Let `y=f(x)` be a curve passing through `(1,1)` such that the triangle formed by the coordinate axes and the tangent at any point of the curve lies in the first quadrant and has area 2. Form the differential equation and determine all such possible curves.
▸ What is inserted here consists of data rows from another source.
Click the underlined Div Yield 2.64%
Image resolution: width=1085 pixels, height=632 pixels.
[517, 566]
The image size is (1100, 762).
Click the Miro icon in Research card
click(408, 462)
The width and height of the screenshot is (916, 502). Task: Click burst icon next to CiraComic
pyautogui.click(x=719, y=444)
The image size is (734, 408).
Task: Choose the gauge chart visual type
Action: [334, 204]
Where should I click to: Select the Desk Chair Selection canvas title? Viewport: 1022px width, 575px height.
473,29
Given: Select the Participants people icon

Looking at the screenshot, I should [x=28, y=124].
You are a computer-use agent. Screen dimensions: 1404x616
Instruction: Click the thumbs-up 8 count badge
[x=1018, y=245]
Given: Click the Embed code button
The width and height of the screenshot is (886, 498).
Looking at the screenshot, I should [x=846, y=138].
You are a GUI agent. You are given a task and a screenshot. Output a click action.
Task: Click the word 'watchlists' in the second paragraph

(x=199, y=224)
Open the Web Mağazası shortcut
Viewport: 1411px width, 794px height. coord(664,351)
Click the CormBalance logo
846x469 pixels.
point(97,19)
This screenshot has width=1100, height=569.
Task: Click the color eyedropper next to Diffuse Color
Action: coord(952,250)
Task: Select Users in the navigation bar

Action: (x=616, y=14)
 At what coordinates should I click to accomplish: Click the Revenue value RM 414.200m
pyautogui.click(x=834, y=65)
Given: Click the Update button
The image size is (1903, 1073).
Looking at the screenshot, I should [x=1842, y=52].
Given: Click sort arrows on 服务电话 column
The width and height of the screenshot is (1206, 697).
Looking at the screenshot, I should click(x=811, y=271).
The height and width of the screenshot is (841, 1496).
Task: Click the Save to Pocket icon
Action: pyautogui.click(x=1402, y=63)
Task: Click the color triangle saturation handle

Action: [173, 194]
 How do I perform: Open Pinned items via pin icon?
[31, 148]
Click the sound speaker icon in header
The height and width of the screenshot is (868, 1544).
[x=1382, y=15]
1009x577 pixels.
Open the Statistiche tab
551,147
Equation of tangent to the curve y= f(x) at point
`A(x,y) is Y-y=dy/dx(X-x)`
whose, x-intercept `(x-y cdot dx/dy, 0)`
y-intercept `(0,y-xdy/dx)`
Given, `Delta OPQ=2`
`rArr 1/2 (x-ydx/dy)(y-xdy/dx)=2`
`rArr (x-y 1/p)(y-xp)=4, where p=dy/dx`
`rArr p^(2) x^(2)-2pxy +4p+y^(2)=0`
`rArr (y-px)^(2) + 4p=0`
`therefore y-px =2 sqrt(-p)`
`rArr y=px+2 sqrt(-p) …(i)`
on differentiating w.r.t.x, we get
`p=p+(dp)/dx cdot x+ 2 cdot (1/2)(-P) ^(1//2) cdot (-1) (dp)/dx`
`rArr (dp)/dx{x-(-P)^(1//2)}=0`
`rArr (dp)/dx= 0 or x=(-p)^(-1) `
If `(dp)/dx= 0 rArr P=c`
On putting this value in Eq. (i), we get `y=cx+2sqrt(-c)`
This curve passes through (1,1).
`rArr 1=c+2sqrt(-c)`
`rArr c=-1`
`therefore y=-x+2`
`rArr x+y= 2 `
Again, if `x=(-p)^(-1//2)`
`rArr -p=1/x^(2)` putting in Eq. (i)
`y=(-x)/x^(2) + 2 cdot 1/x rArr xy=1`
Thus, the two curves are xy = 1 and x+ y = 2.